The standard 90-day notice period would never be enforced and always deemed insufficient. Believing, in this respect, that contracts are binding between the parties and that the freedom to enter into business relations prevails was a careless attitude when looking at case law applying Article L. 442-6-1 of the French Commercial Code.

This French specificity, which has long been criticised and misunderstood by foreign companies, has been reconsidered by Order 2019-359 of April 24, 2019, reforming Title IV of Book IV of the French Commercial Code on transparency, restrictive competition practices and other prohibited practices. Indeed, this order has considerably amended the provisions of the French Commercial Code relating to restrictive competition practices. More specifically, the new provisions of Article L. 442-1 II on the sudden termination of established business relations should reduce the number of litigation cases in this area.

While the legislator has extended the number of parties likely to be held liable in the event of the sudden termination of business relations, he has also significantly limited the cases in which the party at the origin of the termination may be held liable. Indeed, this article now provides that an 18-month notice period would allow businesses to avoid liability. This period is presented as a maximum, beyond which it will no longer be possible to hold the party at the origin of the termination liable. This exemption from liability if the parties comply with an 18-month notice period is intended to apply, regardless of the duration of the business relations. This is particularly interesting in the scope of very long business relations, as until now companies faced a risk of having to comply with a notice period of more than 18 months.

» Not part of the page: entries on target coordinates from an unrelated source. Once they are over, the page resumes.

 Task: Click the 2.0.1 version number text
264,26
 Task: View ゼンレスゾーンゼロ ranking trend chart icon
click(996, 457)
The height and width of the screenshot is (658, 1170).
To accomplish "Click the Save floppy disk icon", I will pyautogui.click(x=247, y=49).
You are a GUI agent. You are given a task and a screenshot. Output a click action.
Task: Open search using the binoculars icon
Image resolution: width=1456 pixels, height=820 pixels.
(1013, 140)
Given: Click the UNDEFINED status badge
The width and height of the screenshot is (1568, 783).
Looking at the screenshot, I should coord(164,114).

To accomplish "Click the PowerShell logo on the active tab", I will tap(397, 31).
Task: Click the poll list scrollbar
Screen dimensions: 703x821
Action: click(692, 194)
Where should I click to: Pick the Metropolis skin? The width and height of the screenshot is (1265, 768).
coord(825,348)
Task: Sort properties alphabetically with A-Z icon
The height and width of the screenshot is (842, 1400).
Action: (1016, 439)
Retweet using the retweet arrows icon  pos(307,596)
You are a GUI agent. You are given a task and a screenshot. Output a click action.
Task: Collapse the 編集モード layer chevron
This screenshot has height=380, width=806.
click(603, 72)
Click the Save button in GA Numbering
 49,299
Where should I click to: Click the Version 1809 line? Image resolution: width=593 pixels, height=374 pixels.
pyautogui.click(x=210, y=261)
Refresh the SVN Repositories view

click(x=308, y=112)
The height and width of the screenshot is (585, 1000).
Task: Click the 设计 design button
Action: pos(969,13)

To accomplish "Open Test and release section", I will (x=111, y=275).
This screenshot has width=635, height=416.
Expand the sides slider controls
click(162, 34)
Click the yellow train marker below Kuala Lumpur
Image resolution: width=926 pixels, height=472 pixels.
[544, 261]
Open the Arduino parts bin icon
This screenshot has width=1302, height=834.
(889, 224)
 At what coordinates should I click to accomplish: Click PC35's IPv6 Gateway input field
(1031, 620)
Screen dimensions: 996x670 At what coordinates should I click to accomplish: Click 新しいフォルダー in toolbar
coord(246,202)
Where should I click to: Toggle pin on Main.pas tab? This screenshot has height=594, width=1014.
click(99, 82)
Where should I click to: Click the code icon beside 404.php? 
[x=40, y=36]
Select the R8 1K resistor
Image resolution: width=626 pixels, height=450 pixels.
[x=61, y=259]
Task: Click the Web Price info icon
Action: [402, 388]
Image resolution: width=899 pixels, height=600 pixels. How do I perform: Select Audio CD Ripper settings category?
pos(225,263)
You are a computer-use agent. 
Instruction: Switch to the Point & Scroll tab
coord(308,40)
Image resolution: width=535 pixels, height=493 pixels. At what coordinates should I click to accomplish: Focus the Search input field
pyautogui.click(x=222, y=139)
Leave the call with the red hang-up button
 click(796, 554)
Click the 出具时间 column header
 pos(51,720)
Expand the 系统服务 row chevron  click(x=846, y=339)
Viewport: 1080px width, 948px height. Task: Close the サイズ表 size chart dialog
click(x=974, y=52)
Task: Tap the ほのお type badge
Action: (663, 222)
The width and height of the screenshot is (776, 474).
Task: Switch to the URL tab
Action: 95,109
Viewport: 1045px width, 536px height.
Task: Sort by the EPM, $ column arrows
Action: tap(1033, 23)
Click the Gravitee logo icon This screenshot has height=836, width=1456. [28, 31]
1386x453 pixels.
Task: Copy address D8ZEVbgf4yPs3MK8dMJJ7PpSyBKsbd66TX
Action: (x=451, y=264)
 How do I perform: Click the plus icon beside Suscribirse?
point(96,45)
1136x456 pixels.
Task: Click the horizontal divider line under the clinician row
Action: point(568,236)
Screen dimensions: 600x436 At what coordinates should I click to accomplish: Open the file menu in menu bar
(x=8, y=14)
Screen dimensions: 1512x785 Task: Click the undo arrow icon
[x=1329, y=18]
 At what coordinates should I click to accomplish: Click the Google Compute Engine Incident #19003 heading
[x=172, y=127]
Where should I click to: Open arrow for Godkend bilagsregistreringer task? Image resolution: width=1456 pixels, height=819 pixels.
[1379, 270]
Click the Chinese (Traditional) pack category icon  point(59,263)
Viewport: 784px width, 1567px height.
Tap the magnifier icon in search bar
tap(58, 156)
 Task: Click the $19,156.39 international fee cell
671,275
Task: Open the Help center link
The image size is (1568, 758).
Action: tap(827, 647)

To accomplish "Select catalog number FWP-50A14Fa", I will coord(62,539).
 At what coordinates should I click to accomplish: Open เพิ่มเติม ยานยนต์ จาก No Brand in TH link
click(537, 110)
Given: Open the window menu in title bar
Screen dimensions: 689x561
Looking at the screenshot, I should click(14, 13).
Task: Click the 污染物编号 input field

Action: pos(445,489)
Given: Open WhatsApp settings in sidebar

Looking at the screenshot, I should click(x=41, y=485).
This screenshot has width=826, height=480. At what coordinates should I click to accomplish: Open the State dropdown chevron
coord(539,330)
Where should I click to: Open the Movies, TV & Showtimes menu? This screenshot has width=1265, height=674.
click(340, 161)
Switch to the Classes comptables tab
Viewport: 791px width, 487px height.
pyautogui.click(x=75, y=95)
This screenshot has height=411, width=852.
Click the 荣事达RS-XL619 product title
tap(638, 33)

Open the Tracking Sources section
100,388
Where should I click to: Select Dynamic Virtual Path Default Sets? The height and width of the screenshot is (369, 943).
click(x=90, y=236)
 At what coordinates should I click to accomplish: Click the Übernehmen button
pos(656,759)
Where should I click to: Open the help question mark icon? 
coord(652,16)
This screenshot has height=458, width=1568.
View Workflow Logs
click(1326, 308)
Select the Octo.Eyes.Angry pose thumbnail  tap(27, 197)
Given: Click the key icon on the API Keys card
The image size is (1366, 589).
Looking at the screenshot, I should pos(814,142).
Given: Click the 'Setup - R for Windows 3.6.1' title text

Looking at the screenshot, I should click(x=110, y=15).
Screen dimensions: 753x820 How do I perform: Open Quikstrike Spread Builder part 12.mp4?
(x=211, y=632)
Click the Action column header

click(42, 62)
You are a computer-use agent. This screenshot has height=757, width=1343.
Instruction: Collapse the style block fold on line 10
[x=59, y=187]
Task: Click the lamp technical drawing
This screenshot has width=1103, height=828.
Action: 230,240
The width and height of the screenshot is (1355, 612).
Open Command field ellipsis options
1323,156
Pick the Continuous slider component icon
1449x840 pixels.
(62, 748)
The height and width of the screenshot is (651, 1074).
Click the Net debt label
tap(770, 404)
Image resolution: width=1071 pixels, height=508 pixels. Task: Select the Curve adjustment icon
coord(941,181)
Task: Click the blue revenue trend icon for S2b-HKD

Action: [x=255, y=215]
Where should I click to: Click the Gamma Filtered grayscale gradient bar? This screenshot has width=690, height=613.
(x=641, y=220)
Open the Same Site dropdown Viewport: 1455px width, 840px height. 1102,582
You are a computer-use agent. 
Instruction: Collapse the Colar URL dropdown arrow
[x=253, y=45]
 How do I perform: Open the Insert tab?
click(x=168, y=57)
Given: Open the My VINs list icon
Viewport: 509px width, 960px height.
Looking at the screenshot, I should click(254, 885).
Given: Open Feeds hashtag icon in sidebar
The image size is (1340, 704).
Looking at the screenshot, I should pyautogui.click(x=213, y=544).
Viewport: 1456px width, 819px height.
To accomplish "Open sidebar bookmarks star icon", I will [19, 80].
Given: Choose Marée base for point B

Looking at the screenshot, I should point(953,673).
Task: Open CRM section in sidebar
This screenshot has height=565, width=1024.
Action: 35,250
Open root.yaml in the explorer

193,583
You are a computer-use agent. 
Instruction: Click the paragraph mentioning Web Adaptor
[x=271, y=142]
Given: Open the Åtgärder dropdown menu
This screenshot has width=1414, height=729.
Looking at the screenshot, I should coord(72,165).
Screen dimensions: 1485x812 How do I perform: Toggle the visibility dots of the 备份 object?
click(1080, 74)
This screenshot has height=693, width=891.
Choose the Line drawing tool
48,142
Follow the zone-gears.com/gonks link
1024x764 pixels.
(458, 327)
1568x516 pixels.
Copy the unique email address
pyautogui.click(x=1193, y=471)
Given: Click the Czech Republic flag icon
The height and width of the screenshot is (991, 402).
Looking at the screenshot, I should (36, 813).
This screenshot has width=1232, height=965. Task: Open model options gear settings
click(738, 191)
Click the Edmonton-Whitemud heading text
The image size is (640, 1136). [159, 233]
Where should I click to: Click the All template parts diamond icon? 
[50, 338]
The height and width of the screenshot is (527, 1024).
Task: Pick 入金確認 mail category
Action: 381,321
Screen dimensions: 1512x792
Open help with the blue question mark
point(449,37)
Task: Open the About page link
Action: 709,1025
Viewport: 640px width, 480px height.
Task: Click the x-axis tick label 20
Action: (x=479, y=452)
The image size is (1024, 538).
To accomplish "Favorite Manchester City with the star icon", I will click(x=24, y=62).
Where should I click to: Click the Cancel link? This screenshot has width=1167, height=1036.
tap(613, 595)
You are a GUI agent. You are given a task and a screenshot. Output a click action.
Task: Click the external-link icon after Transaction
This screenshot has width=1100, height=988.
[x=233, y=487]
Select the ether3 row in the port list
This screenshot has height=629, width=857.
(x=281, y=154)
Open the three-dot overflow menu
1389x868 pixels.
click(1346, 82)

While such an evolution can be welcomed as it will certainly have the effect of facilitating the amicable settlement of disputes that may arise in the event of the termination of business relations, there is a risk that this cap will be analysed as a reference period with no more case-by-case analysis of the economic dependency and the duration of the business relations to determine if a shorter period would be more reasonable. This reform aims at making France more attractive to foreign investments by limiting the legal uncertainty around the enforcement of contractual provisions, which is a positive step. However, it must not become the ground for automatic liability should less than 18 months be applied as a notice period by a foreign company to a French one.

Conclusion

In addition to the rules on the sudden termination of business relations, which have undergone major changes, Order 2019-359 of April 24, 2019, has also led to a number of changes, in particular with regard to the control of significant imbalance in business relations. Indeed, Title IV of Book IV of the French Commercial Code codifies the ability for a professional victim of significant imbalance to request the nullity of unlawful clauses or contracts and to request the restitution of undue advantages.

While this order is not revolutionary, the changes it brings about raise a number of questions, particularly with regard to their application over time and their understanding by the courts. We can therefore only advise companies doing business in France to stay prudent and not to assume that French courts will enforce the contract as it is. Their will to protect French small businesses is stronger than their will to protect the binding effect of contracts.